Comparison of Patients With Nonobstructive Coronary Artery Disease With Versus Without Myocardial Infarction (from the VA Clinical Assessment Reporting and Tracking [CART] Program).

2021 
Abstract Comparisons of the outcomes of patients with myocardial infarction with nonobstructive coronary artery disease (MINOCA) and patients with nonobstructive coronary artery disease (CAD) without myocardial infarction (MI) are limited. Here we compare the outcomes of patients with MINOCA and patients with nonobstructive CAD without MI and assess the influence of medical therapy on outcomes in these patients. Veterans undergoing coronary angiography between 2008-2017 with nonobstructive CAD were divided into those with or without pre-procedural troponin elevation. Patients with prior revascularization, heart failure, or who presented with cardiogenic shock, STEMI, or unstable angina were excluded. After propensity matching, outcomes were compared between groups.

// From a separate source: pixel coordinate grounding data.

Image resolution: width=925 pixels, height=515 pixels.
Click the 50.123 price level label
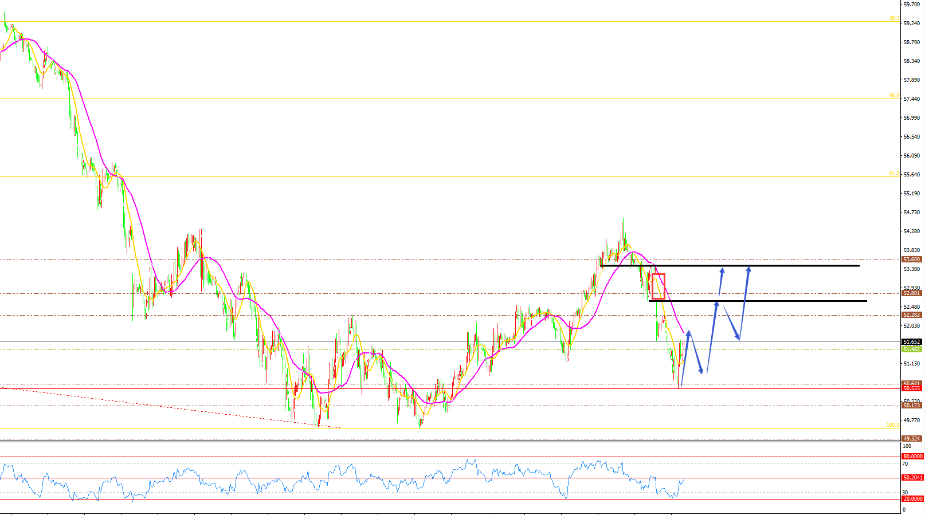tap(911, 406)
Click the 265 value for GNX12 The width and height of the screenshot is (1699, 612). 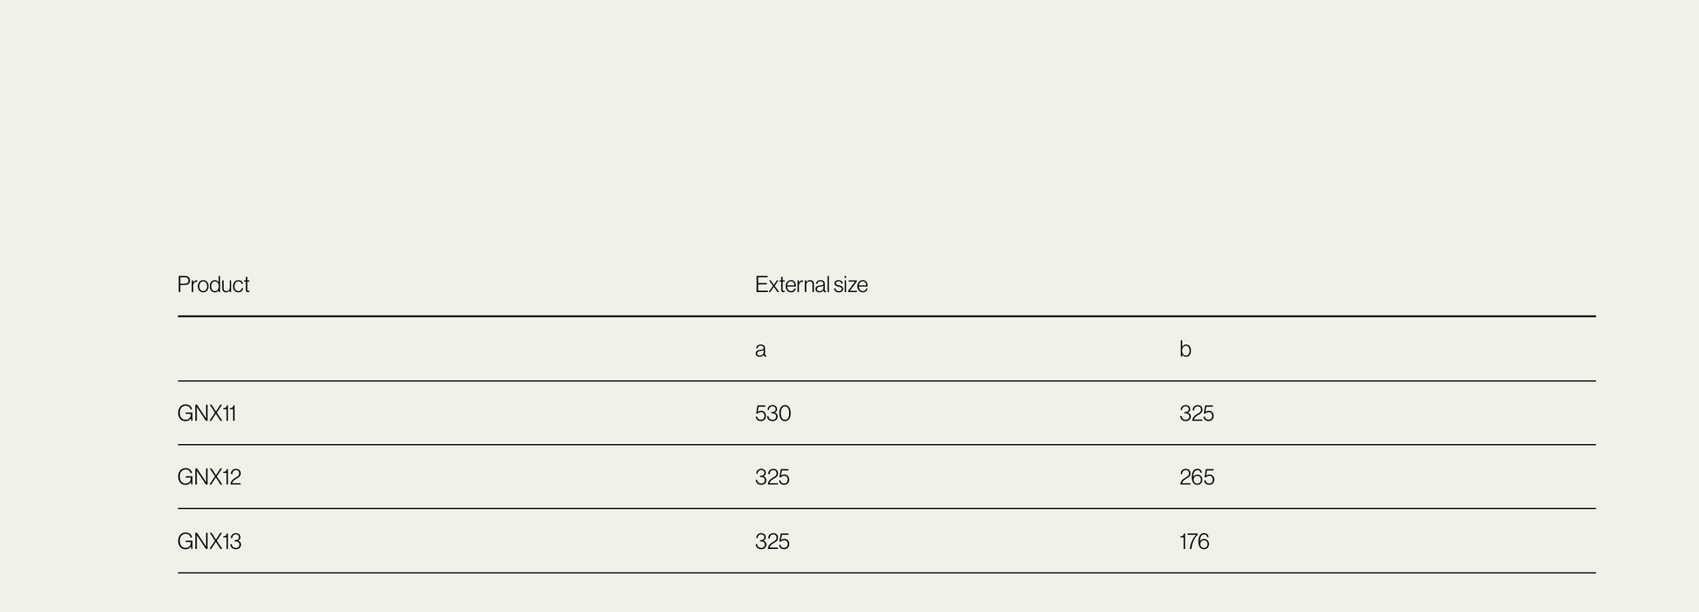coord(1196,477)
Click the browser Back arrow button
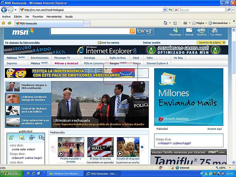This screenshot has width=236, height=177. point(4,10)
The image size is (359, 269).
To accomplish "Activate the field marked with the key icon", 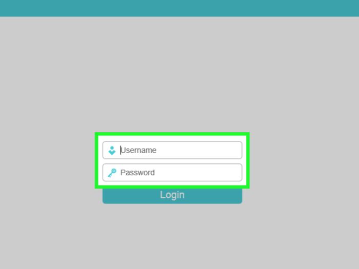I will [x=172, y=173].
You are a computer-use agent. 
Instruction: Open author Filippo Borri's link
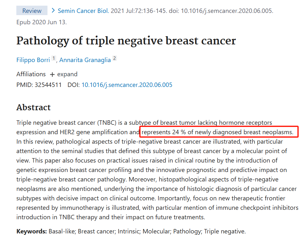click(x=33, y=60)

The primary outcome was major adverse cardiovascular events (MACE: mortality, myocardial infarction, and revascularization) within one year: 3,924 patients with non-obstructive CAD and a troponin obtained prior to angiography were identified (n=1,986 with elevated troponin) and restricted to 1,904 patients after propensity-matching. There was a significantly higher risk of MACE among troponin-positive patients compared to those with a negative troponin (HR 2.37; 95% CI, 1.67-3.34). Statin (HR 0.32; 95% CI, 0.22-0.49) and ACE inhibitor (HR 0.49; 95% CI, 0.32-0.75) therapy after angiography was associated with decreased MACE, while P2Y12 inhibitor, calcium-channel and beta-blocker therapy were not associated with outcomes. In conclusion, Veterans with MINOCA are at increased risk for MACE compared to those with nonobstructive CAD and negative troponin at the time of angiography. Specific medications were associated with a reduction in MACE, suggesting an opportunity to explore novel approaches for secondary prevention in this population.